- [DOCUMENT SEGMENT]
╭──

“Poor quality hay may not provide adequate energy to maintain gestating cows that are entering the third trimester,” he said. “Consider having the hay tested to determine if you need to supplement during times of possible cold stress, especially for the enduring cold spells.”

He said to consider separating younger and thinner cows that may not have the same internal insulation as conditioned older cows and supplement them accordingly or offer them higher quality forage if available. Coleman said equine owners can employ similar strategies and separate animals according to body condition score.

“Producers should move cows to fields with natural windbreaks or provide man-made windbreaks, which are not the same as a barn,” Lehmkuhler suggested.

“Poorly managed barns combined with poor ventilation may actually hamper efforts to improve the environmental conditions. Lastly, remember it is energy or calories that are really needed. If the protein level in the forage is adequate, do not make supplement decisions based on protein level; rather purchase the most affordable calories. Stay warm and keep the waterers flowing.”

The lower critical temperature (LCT) value for cattle is the lowest temperature or wind chill at which no additional energy is required to maintain core body temperature.

╰──

- [EXTRACTED INFORMATION]

╭──

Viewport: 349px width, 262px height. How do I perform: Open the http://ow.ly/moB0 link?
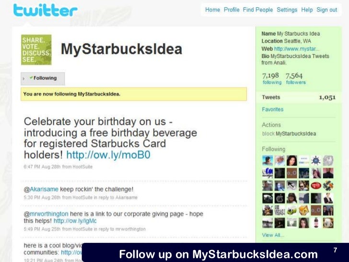pyautogui.click(x=108, y=155)
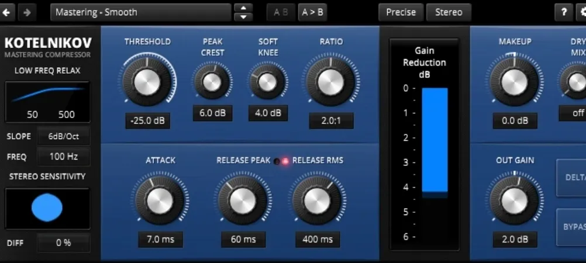Switch to Precise mode
This screenshot has width=586, height=263.
coord(401,12)
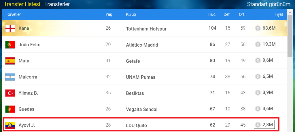Switch to the Transfer Listesi tab

click(x=22, y=4)
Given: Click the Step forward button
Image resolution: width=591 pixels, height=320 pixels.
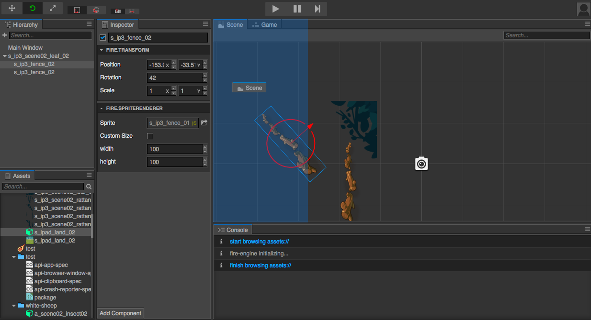Looking at the screenshot, I should (x=317, y=9).
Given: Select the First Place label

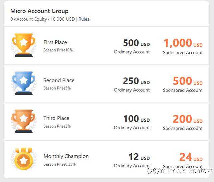Looking at the screenshot, I should [x=55, y=42].
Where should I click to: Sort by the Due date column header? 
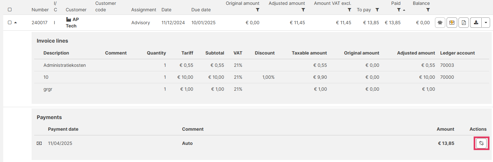tap(201, 10)
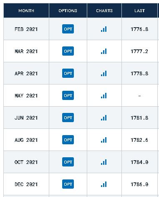Select the 1776.8 last price cell
159x197 pixels.
pyautogui.click(x=139, y=29)
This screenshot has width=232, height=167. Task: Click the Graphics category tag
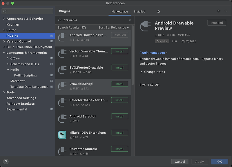click(162, 41)
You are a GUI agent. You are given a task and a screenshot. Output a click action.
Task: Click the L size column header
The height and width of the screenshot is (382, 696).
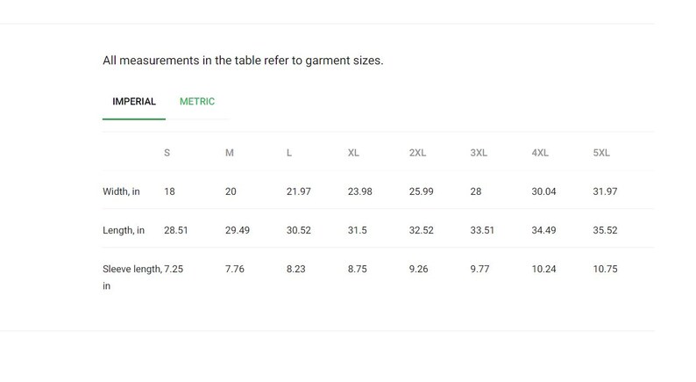click(289, 153)
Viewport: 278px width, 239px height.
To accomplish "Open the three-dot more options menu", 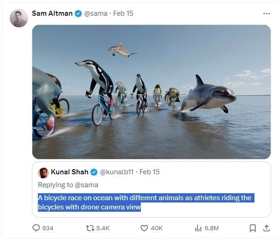I will (266, 13).
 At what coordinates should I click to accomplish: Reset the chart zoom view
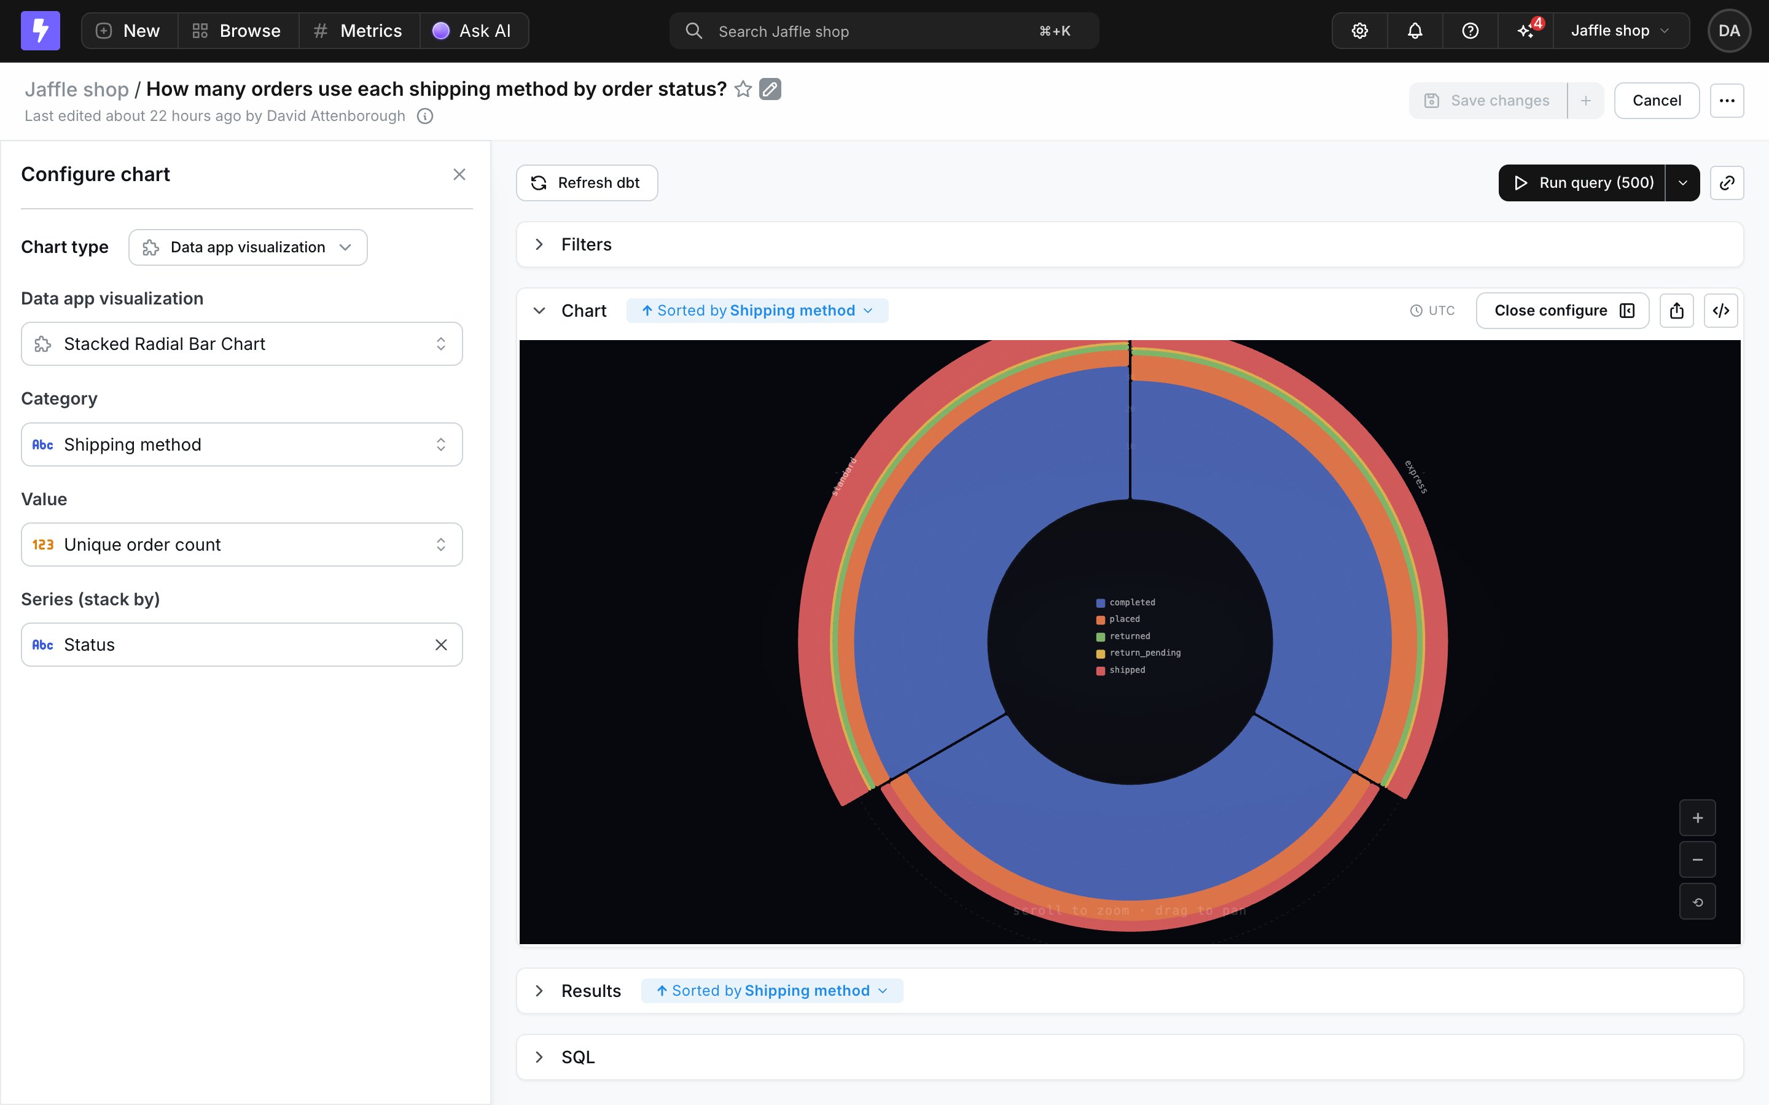coord(1697,902)
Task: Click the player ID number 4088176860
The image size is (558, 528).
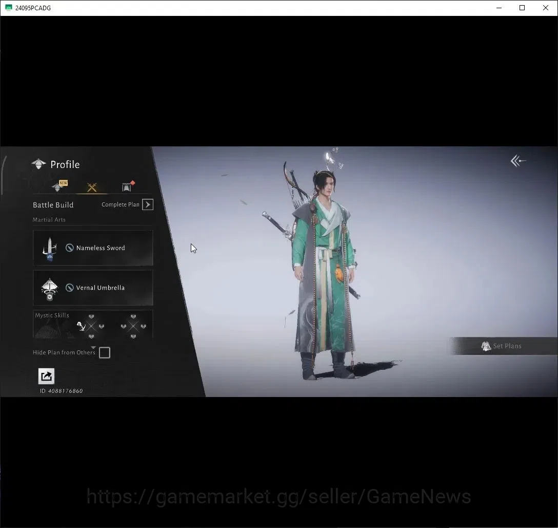Action: click(x=66, y=391)
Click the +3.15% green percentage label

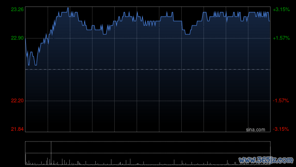tap(281, 9)
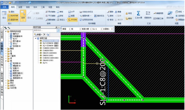Toggle the 图层列表 layer list button
The width and height of the screenshot is (185, 110).
[13, 20]
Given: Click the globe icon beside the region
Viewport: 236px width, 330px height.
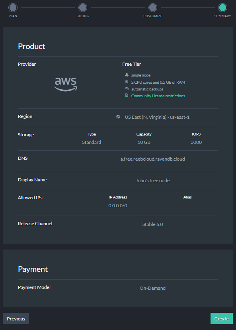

╰──

- [SET OF TASKS]
(1) Answer these questions from the text on cold stress in cattle:
(a) According to Lehmkuhler, what are man-made windbreaks not the same as?
(b) According to Coleman, by what should equine owners separate animals?
(c) What does the abbreviation LCT stand for?
(2) Please continue the text on cold stress in cattle, starting after its last sentence.
The records were taken from a separate source.

- [WRITTEN ANSWERS]
(1)
(a) A barn.
(b) Body condition score.
(c) Lower critical temperature.

(2)
“As the temperature declines below this lower critical value, the maintenance energy value for the animal is increased to maintain core body temperature,” he said. “Animals maintain core body temperature by increasing their metabolism resulting in greater heat production, as well as other heat conservation strategies such as reducing blood flow to the extremities, shivering and increased intake.”

Lehmkuhler said several things can influence lower critical temperature value.

“Both external and internal insulation influences the LCT. External insulation is basically the depth and thickness of the hair coat, condition of the hair coat and thickness of the hide,” he said. “Thin-hided breeds such as dairy breeds tend to have a lower insulating factor than thick-hided breeds like Herefords. The condition of the hair coat is extremely important as an external insulation barrier.”

He explained the hair coat acts as insulation similar to home attic insulation that traps air, enhancing the insulating value. If the hair is wet and full of mud, air is excluded, reducing the insulating value and increasing heat loss from the skin to the environment.

The density of the hair coat and if it is wet or dry impacts the wind chill temperatures at which cold stress is considered mild, moderate or severe. As little as 0.1 inch of rain can immediately impact cold stress severity by matting the hair down reducing its insulating ability. Acclimation time, hide thickness, fat cover and other factors will also influence the degree of cold stress that animals experience.